## Required work:
Rewrite the listing as a numbered list with one item per line, leaving out the blank lines.

───── Data entries ─────

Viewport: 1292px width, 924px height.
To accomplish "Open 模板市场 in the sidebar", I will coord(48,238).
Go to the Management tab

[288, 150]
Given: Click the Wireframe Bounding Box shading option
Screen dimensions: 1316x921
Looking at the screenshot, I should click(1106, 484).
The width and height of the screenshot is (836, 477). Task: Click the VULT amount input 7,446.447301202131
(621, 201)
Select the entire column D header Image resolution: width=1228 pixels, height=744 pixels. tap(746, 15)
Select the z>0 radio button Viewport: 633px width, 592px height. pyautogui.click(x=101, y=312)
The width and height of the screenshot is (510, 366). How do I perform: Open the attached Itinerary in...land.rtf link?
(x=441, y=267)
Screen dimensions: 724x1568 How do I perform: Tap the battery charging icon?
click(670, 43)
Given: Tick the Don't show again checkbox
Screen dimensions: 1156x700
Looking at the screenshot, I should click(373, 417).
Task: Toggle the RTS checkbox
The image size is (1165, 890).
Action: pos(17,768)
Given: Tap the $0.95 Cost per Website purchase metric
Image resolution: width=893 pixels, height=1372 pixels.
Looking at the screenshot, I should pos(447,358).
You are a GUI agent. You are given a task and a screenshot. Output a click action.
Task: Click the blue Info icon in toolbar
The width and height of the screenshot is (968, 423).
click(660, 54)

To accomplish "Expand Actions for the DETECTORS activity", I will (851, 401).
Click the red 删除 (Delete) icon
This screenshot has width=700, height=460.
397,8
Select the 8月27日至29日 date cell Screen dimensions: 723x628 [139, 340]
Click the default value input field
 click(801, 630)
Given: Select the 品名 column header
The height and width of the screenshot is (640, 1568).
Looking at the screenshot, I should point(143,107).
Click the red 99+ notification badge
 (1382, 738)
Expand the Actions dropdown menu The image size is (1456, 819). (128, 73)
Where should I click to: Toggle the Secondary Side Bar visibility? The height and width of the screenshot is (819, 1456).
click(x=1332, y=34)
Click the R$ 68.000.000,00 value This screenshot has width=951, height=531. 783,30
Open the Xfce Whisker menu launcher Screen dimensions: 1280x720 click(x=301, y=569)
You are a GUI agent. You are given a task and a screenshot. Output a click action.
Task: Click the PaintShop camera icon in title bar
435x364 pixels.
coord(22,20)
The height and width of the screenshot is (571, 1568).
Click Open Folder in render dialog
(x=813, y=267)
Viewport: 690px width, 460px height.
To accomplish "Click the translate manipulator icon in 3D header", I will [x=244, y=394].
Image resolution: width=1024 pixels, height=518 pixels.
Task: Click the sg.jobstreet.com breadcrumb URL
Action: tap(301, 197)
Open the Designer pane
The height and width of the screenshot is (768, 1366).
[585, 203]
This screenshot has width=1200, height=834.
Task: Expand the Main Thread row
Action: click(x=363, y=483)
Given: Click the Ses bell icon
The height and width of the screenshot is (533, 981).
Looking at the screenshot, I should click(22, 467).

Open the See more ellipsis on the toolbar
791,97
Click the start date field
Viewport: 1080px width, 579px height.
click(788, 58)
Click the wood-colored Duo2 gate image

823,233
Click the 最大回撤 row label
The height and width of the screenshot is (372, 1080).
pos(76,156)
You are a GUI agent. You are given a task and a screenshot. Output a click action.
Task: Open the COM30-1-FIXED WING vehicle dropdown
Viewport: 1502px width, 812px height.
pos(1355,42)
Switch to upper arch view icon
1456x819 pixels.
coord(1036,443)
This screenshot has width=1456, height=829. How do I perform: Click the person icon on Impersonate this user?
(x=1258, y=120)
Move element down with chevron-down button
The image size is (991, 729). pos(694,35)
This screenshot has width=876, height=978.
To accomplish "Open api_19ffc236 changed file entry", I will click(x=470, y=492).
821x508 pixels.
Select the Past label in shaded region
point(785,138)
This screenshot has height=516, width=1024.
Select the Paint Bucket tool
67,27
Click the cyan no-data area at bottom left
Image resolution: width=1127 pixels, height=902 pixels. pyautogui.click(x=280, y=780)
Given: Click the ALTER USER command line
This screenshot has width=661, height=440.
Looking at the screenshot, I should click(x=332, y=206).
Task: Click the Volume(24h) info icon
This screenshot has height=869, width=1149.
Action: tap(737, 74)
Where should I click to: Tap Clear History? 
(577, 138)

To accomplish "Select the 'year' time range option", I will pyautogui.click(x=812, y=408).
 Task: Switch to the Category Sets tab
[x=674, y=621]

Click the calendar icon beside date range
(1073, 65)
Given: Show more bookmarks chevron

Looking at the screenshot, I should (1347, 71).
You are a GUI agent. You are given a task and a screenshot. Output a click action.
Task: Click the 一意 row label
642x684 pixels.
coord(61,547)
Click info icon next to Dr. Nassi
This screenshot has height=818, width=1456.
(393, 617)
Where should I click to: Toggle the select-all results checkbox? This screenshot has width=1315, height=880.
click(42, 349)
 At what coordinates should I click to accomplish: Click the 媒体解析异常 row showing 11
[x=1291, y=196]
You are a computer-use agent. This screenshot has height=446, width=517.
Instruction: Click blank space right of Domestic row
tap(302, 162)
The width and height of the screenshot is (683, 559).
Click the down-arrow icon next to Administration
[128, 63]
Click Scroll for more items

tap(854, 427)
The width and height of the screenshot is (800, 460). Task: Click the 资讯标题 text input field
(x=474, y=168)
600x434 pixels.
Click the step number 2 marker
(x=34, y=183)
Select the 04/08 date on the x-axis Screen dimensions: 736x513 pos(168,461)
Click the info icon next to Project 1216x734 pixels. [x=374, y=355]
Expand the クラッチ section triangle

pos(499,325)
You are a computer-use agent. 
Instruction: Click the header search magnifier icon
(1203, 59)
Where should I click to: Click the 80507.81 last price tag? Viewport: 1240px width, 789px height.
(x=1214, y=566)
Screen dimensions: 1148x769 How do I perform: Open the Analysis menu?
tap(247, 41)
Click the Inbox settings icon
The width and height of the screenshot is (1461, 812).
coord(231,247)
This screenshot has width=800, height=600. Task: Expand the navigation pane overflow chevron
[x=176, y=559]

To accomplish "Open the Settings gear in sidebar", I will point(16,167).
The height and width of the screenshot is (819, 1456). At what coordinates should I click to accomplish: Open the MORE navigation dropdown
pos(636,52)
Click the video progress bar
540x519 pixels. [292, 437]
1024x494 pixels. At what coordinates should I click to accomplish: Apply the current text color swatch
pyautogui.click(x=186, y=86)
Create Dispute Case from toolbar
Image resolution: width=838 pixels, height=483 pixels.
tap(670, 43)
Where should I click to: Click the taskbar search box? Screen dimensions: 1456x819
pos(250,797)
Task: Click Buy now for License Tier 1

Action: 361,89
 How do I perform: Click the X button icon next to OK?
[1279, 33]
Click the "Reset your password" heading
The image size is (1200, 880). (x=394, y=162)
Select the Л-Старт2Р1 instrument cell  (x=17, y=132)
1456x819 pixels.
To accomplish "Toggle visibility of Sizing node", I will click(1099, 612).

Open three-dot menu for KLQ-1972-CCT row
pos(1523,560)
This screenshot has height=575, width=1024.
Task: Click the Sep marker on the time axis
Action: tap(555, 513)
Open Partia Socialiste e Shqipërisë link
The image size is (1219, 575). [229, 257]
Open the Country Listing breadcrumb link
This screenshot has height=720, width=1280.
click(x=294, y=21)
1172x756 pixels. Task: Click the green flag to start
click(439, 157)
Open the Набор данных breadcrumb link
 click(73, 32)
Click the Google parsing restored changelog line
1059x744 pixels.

─────

## Written answer:
1. Viewport: 1292px width, 924px height.
2. To accomplish "Open 模板市场 in the sidebar", I will coord(48,238).
3. Go to the Management tab
4. [288, 150]
5. Given: Click the Wireframe Bounding Box shading option
6. Screen dimensions: 1316x921
7. Looking at the screenshot, I should click(1106, 484).
8. The width and height of the screenshot is (836, 477). Task: Click the VULT amount input 7,446.447301202131
9. (621, 201)
10. Select the entire column D header Image resolution: width=1228 pixels, height=744 pixels. tap(746, 15)
11. Select the z>0 radio button Viewport: 633px width, 592px height. pyautogui.click(x=101, y=312)
12. The width and height of the screenshot is (510, 366). How do I perform: Open the attached Itinerary in...land.rtf link?
13. (x=441, y=267)
14. Screen dimensions: 724x1568 How do I perform: Tap the battery charging icon?
15. click(670, 43)
16. Given: Tick the Don't show again checkbox
17. Screen dimensions: 1156x700
18. Looking at the screenshot, I should click(373, 417).
19. Task: Toggle the RTS checkbox
20. The image size is (1165, 890).
21. Action: pos(17,768)
22. Given: Tap the $0.95 Cost per Website purchase metric
23. Image resolution: width=893 pixels, height=1372 pixels.
24. Looking at the screenshot, I should pos(447,358).
25. You are a GUI agent. You are given a task and a screenshot. Output a click action.
26. Task: Click the blue Info icon in toolbar
27. The width and height of the screenshot is (968, 423).
28. click(660, 54)
29. To accomplish "Expand Actions for the DETECTORS activity", I will (851, 401).
30. Click the red 删除 (Delete) icon
31. This screenshot has width=700, height=460.
32. 397,8
33. Select the 8月27日至29日 date cell Screen dimensions: 723x628 [139, 340]
34. Click the default value input field
35.  click(801, 630)
36. Given: Select the 品名 column header
37. The height and width of the screenshot is (640, 1568).
38. Looking at the screenshot, I should point(143,107).
39. Click the red 99+ notification badge
40.  (1382, 738)
41. Expand the Actions dropdown menu The image size is (1456, 819). (128, 73)
42. Where should I click to: Toggle the Secondary Side Bar visibility? The height and width of the screenshot is (819, 1456).
43. click(x=1332, y=34)
44. Click the R$ 68.000.000,00 value This screenshot has width=951, height=531. 783,30
45. Open the Xfce Whisker menu launcher Screen dimensions: 1280x720 click(x=301, y=569)
46. You are a GUI agent. You are given a task and a screenshot. Output a click action.
47. Task: Click the PaintShop camera icon in title bar
48. 435x364 pixels.
49. coord(22,20)
50. The height and width of the screenshot is (571, 1568).
51. Click Open Folder in render dialog
52. (x=813, y=267)
53. Viewport: 690px width, 460px height.
54. To accomplish "Click the translate manipulator icon in 3D header", I will [x=244, y=394].
55. Image resolution: width=1024 pixels, height=518 pixels.
56. Task: Click the sg.jobstreet.com breadcrumb URL
57. Action: tap(301, 197)
58. Open the Designer pane
59. The height and width of the screenshot is (768, 1366).
60. [585, 203]
61. This screenshot has width=1200, height=834.
62. Task: Expand the Main Thread row
63. Action: click(x=363, y=483)
64. Given: Click the Ses bell icon
65. The height and width of the screenshot is (533, 981).
66. Looking at the screenshot, I should click(22, 467).
67. Open the See more ellipsis on the toolbar
68. 791,97
69. Click the start date field
70. Viewport: 1080px width, 579px height.
71. click(788, 58)
72. Click the wood-colored Duo2 gate image
73. 823,233
74. Click the 最大回撤 row label
75. The height and width of the screenshot is (372, 1080).
76. pos(76,156)
77. You are a GUI agent. You are given a task and a screenshot. Output a click action.
78. Task: Open the COM30-1-FIXED WING vehicle dropdown
79. Viewport: 1502px width, 812px height.
80. pos(1355,42)
81. Switch to upper arch view icon
82. 1456x819 pixels.
83. coord(1036,443)
84. This screenshot has width=1456, height=829. How do I perform: Click the person icon on Impersonate this user?
85. (x=1258, y=120)
86. Move element down with chevron-down button
87. The image size is (991, 729). pos(694,35)
88. This screenshot has width=876, height=978.
89. To accomplish "Open api_19ffc236 changed file entry", I will click(x=470, y=492).
90. 821x508 pixels.
91. Select the Past label in shaded region
92. point(785,138)
93. This screenshot has height=516, width=1024.
94. Select the Paint Bucket tool
95. 67,27
96. Click the cyan no-data area at bottom left
97. Image resolution: width=1127 pixels, height=902 pixels. pyautogui.click(x=280, y=780)
98. Given: Click the ALTER USER command line
99. This screenshot has width=661, height=440.
100. Looking at the screenshot, I should click(x=332, y=206).
101. Task: Click the Volume(24h) info icon
102. This screenshot has height=869, width=1149.
103. Action: tap(737, 74)
104. Where should I click to: Tap Clear History? 
105. (577, 138)
106. To accomplish "Select the 'year' time range option", I will pyautogui.click(x=812, y=408).
107.  Task: Switch to the Category Sets tab
108. [x=674, y=621]
109. Click the calendar icon beside date range
110. (1073, 65)
111. Given: Show more bookmarks chevron
112. Looking at the screenshot, I should (1347, 71).
113. You are a GUI agent. You are given a task and a screenshot. Output a click action.
114. Task: Click the 一意 row label
115. 642x684 pixels.
116. coord(61,547)
117. Click info icon next to Dr. Nassi
118. This screenshot has height=818, width=1456.
119. (393, 617)
120. Where should I click to: Toggle the select-all results checkbox? This screenshot has width=1315, height=880.
121. click(42, 349)
122.  At what coordinates should I click to accomplish: Click the 媒体解析异常 row showing 11
123. [x=1291, y=196]
124. You are a computer-use agent. This screenshot has height=446, width=517.
125. Instruction: Click blank space right of Domestic row
126. tap(302, 162)
127. The width and height of the screenshot is (683, 559).
128. Click the down-arrow icon next to Administration
129. [128, 63]
130. Click Scroll for more items
131. tap(854, 427)
132. The width and height of the screenshot is (800, 460). Task: Click the 资讯标题 text input field
133. (x=474, y=168)
134. 600x434 pixels.
135. Click the step number 2 marker
136. (x=34, y=183)
137. Select the 04/08 date on the x-axis Screen dimensions: 736x513 pos(168,461)
138. Click the info icon next to Project 1216x734 pixels. [x=374, y=355]
139. Expand the クラッチ section triangle
140. pos(499,325)
141. You are a computer-use agent. 
142. Instruction: Click the header search magnifier icon
143. (1203, 59)
144. Where should I click to: Click the 80507.81 last price tag? Viewport: 1240px width, 789px height.
145. (x=1214, y=566)
146. Screen dimensions: 1148x769 How do I perform: Open the Analysis menu?
147. tap(247, 41)
148. Click the Inbox settings icon
149. The width and height of the screenshot is (1461, 812).
150. coord(231,247)
151. This screenshot has width=800, height=600. Task: Expand the navigation pane overflow chevron
152. [x=176, y=559]
153. To accomplish "Open the Settings gear in sidebar", I will point(16,167).
154. The height and width of the screenshot is (819, 1456). At what coordinates should I click to accomplish: Open the MORE navigation dropdown
155. pos(636,52)
156. Click the video progress bar
157. 540x519 pixels. [292, 437]
158. 1024x494 pixels. At what coordinates should I click to accomplish: Apply the current text color swatch
159. pyautogui.click(x=186, y=86)
160. Create Dispute Case from toolbar
161. Image resolution: width=838 pixels, height=483 pixels.
162. tap(670, 43)
163. Where should I click to: Click the taskbar search box? Screen dimensions: 1456x819
164. pos(250,797)
165. Task: Click Buy now for License Tier 1
166. Action: 361,89
167.  How do I perform: Click the X button icon next to OK?
168. [1279, 33]
169. Click the "Reset your password" heading
170. The image size is (1200, 880). (x=394, y=162)
171. Select the Л-Старт2Р1 instrument cell  (x=17, y=132)
172. 1456x819 pixels.
173. To accomplish "Toggle visibility of Sizing node", I will click(1099, 612).
174. Open three-dot menu for KLQ-1972-CCT row
175. pos(1523,560)
176. This screenshot has height=575, width=1024.
177. Task: Click the Sep marker on the time axis
178. Action: tap(555, 513)
179. Open Partia Socialiste e Shqipërisë link
180. The image size is (1219, 575). [229, 257]
181. Open the Country Listing breadcrumb link
182. This screenshot has height=720, width=1280.
183. click(x=294, y=21)
184. 1172x756 pixels. Task: Click the green flag to start
185. click(439, 157)
186. Open the Набор данных breadcrumb link
187.  click(73, 32)
188. Click the Google parsing restored changelog line
189. 1059x744 pixels.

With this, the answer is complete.